# Your objective
Change "height" to "length" in the material starting at the line containing "Describe the element at coordinates (702, 250)" and ending at the line containing "The image size", leaving everything else unchanged. Write out only those lines, without the pictures.

# Data supplied
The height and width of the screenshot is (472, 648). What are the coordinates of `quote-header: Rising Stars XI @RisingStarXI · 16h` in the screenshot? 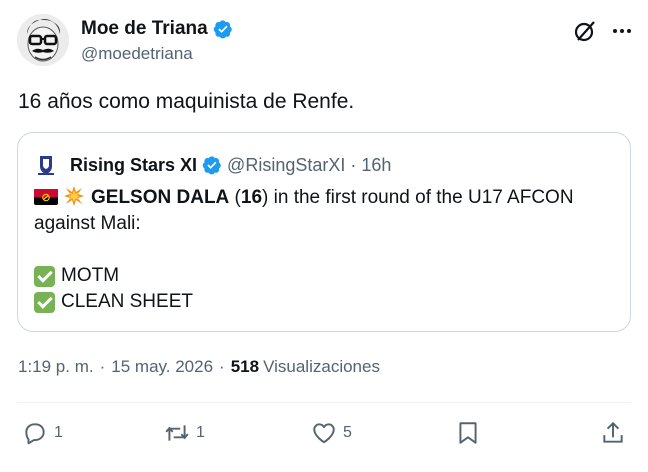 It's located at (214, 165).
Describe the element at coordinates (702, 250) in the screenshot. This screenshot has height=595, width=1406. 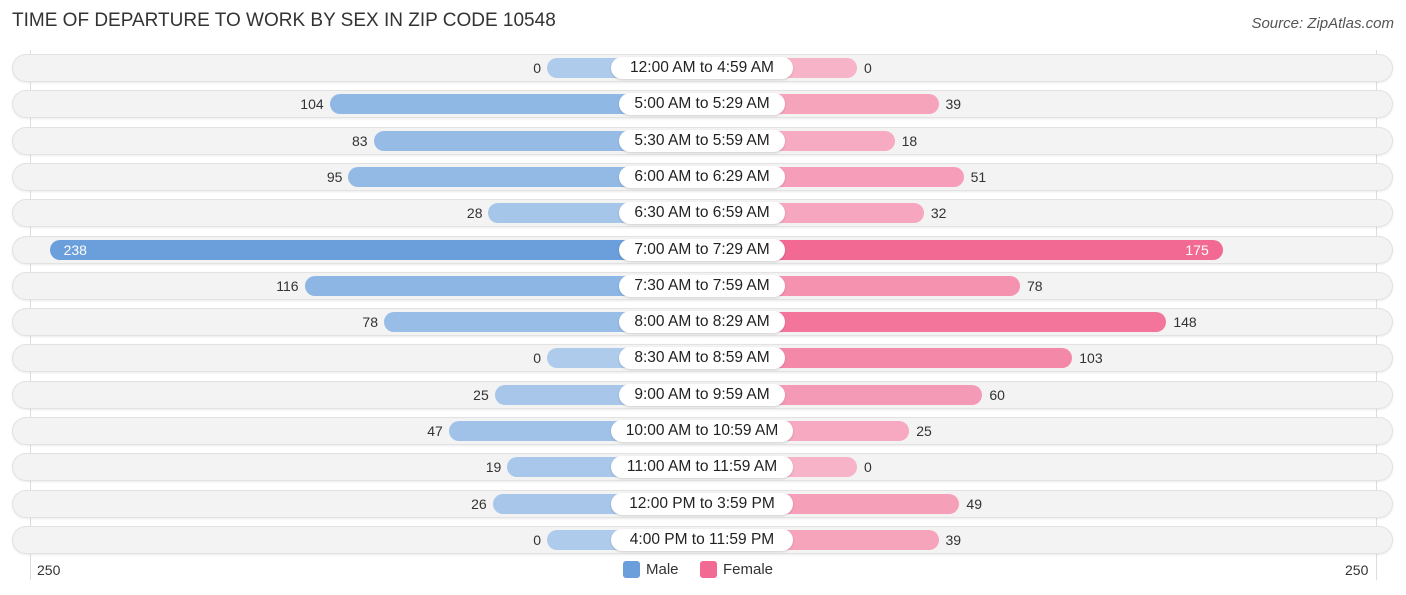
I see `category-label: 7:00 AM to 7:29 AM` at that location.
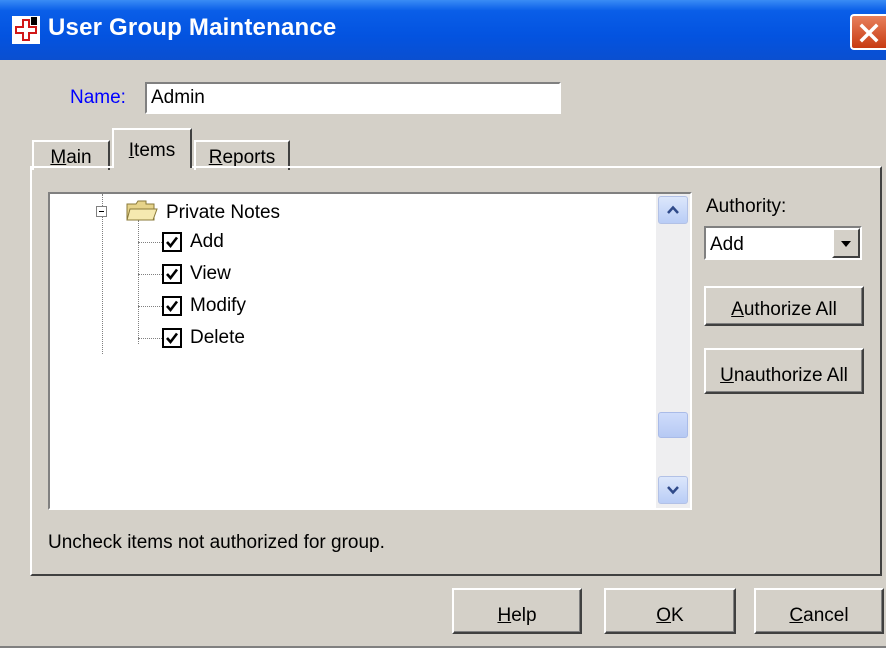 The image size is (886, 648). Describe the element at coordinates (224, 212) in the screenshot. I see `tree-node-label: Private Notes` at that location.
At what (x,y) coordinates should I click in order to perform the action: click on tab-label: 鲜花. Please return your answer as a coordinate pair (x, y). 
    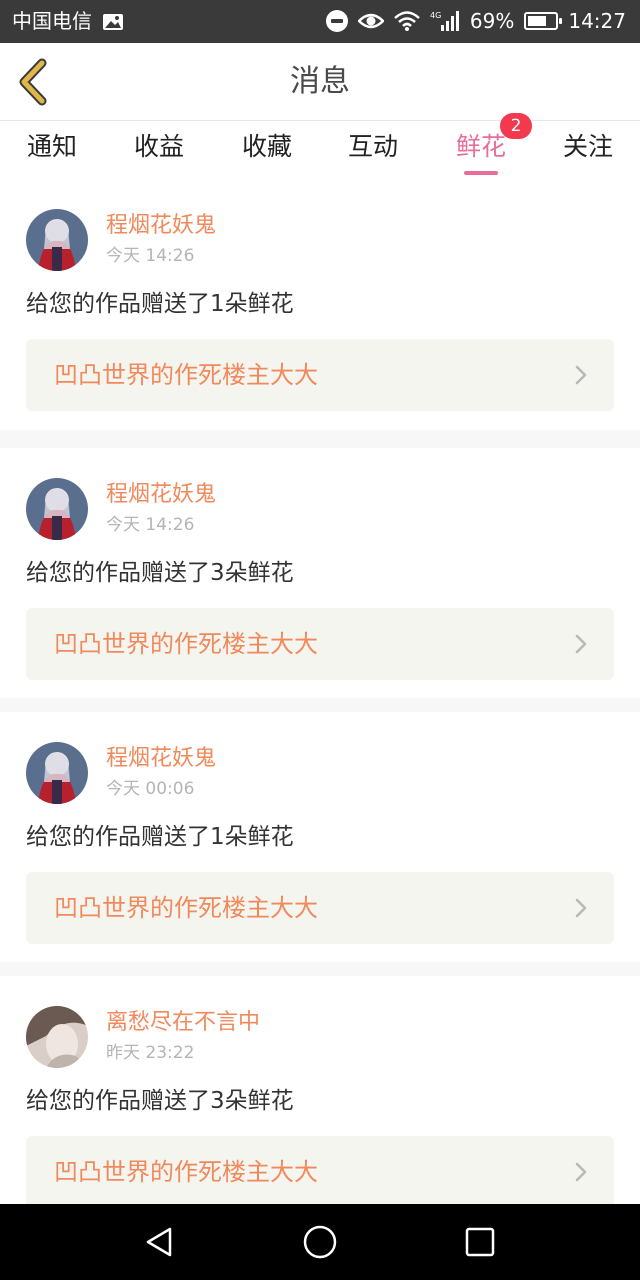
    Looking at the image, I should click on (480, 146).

...

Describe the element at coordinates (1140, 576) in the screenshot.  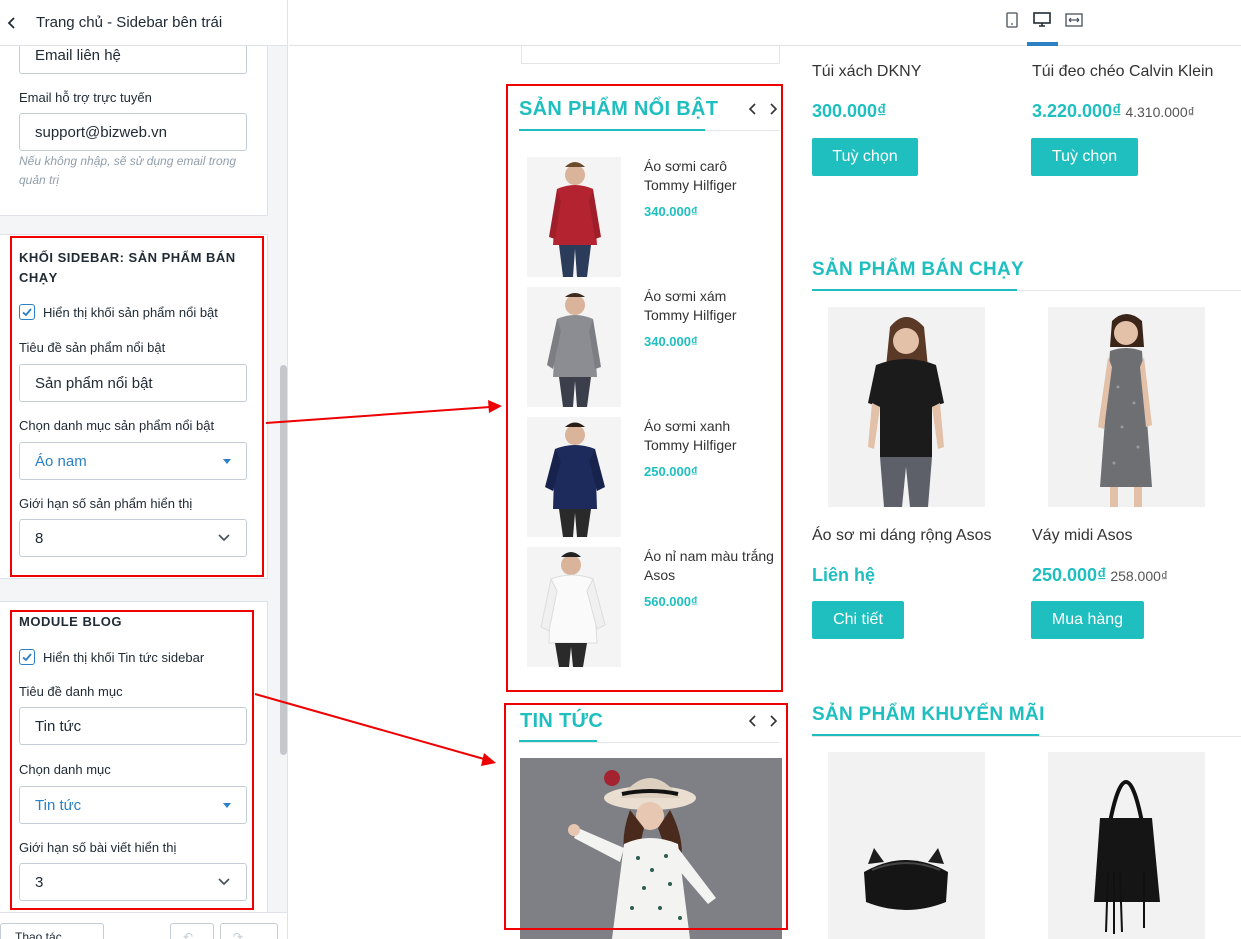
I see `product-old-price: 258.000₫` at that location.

# Exercise output
Describe the element at coordinates (702, 250) in the screenshot. This screenshot has length=595, width=1406. 
I see `category-label: 7:00 AM to 7:29 AM` at that location.
 The image size is (886, 648). Describe the element at coordinates (224, 212) in the screenshot. I see `tree-node-label: Private Notes` at that location.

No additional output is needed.